O fluxo cria dois identificadores e duas áreas separadas. Para Alfa, a cópia preparada contém somente código, material, cor e descrição atual. Para Beta, contém código e descrição, acompanhados da regra explícita de marcar atributos ausentes. Nenhuma planilha de contrato ou preço interno entra nos pacotes.

Primeiro, cada instrução é testada com produtos fictícios. Depois, as saídas reais são conferidas contra a planilha do respectivo cliente. Se uma descrição de Alfa aparecer no trabalho de Beta, a execução é descartada e o contexto é reiniciado. O erro não é corrigido apenas no texto final, porque indica falha na separação do processo.

Este é um exemplo ilustrativo, não uma captura de tela nem prova de resultado. A estrutura precisa ser adaptada às ferramentas, contratos e riscos de cada equipe.

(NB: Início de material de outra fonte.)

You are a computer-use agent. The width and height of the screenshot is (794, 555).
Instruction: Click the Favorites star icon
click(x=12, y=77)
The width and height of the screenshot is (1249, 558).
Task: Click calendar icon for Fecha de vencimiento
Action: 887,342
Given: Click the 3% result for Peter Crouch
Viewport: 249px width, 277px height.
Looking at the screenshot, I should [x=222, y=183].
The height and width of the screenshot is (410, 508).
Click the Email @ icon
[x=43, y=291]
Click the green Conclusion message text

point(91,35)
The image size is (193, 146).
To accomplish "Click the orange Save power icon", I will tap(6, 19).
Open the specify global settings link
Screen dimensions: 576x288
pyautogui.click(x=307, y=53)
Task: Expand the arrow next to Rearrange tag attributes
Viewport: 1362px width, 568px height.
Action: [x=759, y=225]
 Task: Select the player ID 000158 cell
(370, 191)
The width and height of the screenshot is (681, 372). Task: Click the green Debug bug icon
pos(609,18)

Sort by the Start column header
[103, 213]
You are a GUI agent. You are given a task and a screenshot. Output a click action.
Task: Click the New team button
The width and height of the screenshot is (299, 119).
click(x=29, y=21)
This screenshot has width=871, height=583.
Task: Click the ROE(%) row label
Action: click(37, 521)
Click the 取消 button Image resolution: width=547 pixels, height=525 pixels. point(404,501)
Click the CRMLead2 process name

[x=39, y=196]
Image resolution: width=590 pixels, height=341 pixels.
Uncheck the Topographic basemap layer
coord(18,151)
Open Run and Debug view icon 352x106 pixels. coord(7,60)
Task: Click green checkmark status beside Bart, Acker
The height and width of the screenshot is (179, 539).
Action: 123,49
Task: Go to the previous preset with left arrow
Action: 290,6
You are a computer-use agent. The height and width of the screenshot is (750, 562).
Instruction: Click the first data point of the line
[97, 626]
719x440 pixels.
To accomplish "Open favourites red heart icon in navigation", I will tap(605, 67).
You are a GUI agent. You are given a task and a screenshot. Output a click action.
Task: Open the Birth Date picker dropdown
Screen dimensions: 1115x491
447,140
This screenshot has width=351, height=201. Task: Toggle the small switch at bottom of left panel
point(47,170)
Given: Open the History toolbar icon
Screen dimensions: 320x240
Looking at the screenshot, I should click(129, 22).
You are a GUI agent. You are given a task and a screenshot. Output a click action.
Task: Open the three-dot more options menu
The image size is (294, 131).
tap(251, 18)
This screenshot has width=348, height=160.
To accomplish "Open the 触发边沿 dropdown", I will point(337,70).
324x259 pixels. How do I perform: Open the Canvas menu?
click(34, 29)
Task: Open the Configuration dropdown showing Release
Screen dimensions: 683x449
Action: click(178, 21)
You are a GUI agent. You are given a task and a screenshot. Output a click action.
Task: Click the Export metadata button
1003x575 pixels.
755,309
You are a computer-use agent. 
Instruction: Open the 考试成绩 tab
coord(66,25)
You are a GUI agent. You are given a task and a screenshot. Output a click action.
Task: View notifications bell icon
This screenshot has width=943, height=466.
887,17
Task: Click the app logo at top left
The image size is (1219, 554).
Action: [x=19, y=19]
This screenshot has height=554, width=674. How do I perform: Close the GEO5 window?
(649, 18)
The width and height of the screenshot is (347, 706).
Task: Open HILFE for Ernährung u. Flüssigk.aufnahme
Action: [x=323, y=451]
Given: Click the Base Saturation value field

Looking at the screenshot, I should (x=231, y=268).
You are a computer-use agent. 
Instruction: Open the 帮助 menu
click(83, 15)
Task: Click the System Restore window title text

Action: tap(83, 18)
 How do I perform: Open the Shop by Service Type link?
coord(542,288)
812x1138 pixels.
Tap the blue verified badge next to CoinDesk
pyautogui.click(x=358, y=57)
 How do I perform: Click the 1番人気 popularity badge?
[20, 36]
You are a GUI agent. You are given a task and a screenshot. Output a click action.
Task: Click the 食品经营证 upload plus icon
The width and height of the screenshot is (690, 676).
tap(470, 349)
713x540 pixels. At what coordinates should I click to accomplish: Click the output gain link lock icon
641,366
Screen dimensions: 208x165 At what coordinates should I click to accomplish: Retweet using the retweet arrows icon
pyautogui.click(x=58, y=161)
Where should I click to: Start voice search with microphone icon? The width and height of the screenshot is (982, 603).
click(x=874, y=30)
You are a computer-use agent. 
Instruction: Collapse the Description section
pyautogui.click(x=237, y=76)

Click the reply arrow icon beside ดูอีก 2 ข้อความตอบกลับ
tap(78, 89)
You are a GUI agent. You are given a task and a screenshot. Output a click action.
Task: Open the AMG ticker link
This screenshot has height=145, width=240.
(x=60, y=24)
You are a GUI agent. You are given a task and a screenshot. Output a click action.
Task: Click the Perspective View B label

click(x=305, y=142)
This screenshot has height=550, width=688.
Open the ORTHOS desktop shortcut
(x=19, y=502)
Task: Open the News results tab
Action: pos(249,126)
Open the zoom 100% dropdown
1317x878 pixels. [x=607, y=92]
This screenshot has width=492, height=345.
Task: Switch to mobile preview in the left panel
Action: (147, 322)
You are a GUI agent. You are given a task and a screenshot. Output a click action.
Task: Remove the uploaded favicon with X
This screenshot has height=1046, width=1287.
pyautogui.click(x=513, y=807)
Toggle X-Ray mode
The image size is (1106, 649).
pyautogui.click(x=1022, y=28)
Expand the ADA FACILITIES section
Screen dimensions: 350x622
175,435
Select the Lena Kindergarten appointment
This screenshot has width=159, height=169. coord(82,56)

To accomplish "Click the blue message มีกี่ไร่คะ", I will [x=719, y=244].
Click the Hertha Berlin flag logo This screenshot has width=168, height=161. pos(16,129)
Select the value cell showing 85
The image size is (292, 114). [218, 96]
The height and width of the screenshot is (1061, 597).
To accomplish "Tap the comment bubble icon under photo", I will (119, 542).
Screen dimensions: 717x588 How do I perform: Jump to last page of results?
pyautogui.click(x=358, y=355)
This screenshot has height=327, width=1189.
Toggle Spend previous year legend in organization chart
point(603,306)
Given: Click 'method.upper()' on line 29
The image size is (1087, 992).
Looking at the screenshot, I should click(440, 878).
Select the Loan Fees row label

Checklist antes de enviar arquivos à IA

  • O trabalho tem identificador, finalidade, destinatário e responsável?
  • Originais, cópias preparadas e saídas estão separados?
  • Cada arquivo foi inventariado e justificado?
  • A cópia contém somente os dados necessários?
  • Comentários, propriedades, abas ocultas e anexos foram revisados?
  • As permissões estão limitadas ao escopo e ao tempo necessários?
  • A instrução declara fontes e ações permitidas e proibidas?
  • Um teste fictício comprovou o tratamento de lacunas?
  • A saída será comparada com a fonte autorizada por uma pessoa responsável?
  • Há uma regra de retenção e encerramento do acesso?

Erros comuns

  • Separar só pelo nome do arquivo: nomes parecidos ainda podem ser enviados ao projeto errado.
  • Confiar em uma conversa nova: a configuração da ferramenta e as fontes conectadas também precisam ser verificadas.
  • Enviar a pasta inteira: disponibilidade não demonstra necessidade.
  • Trocar nomes e chamar de anonimização: outros atributos podem identificar pessoas.
  • Usar acesso amplo por conveniência: conectores devem receber o menor escopo compatível com a tarefa.
  • Revisar apenas a redação: mistura de contexto pode produzir texto fluido e ainda assim incorreto ou indevido.
  • Manter tudo para sempre: cópias e saídas precisam de finalidade e prazo definidos.

Limites deste método

Pastas separadas, projetos e checklists reduzem erros operacionais, mas não provam isolamento técnico nem conformidade legal. O provedor pode ter políticas próprias de retenção, treinamento, administração e registro. A organização precisa verificar contrato, configuração, região, controles corporativos e obrigações setoriais.

O perfil do NIST para riscos de IA generativa orienta considerar contexto de uso, ciclo de vida e riscos específicos. Ele não substitui análise jurídica, segurança da informação ou avaliação do fornecedor.

A pergunta de encerramento é concreta: se esta saída trouxer uma informação de outro cliente, você consegue provar de onde ela veio, impedir o envio e corrigir a causa? Se a resposta for não, o processo ainda precisa de separação antes de ganhar escala.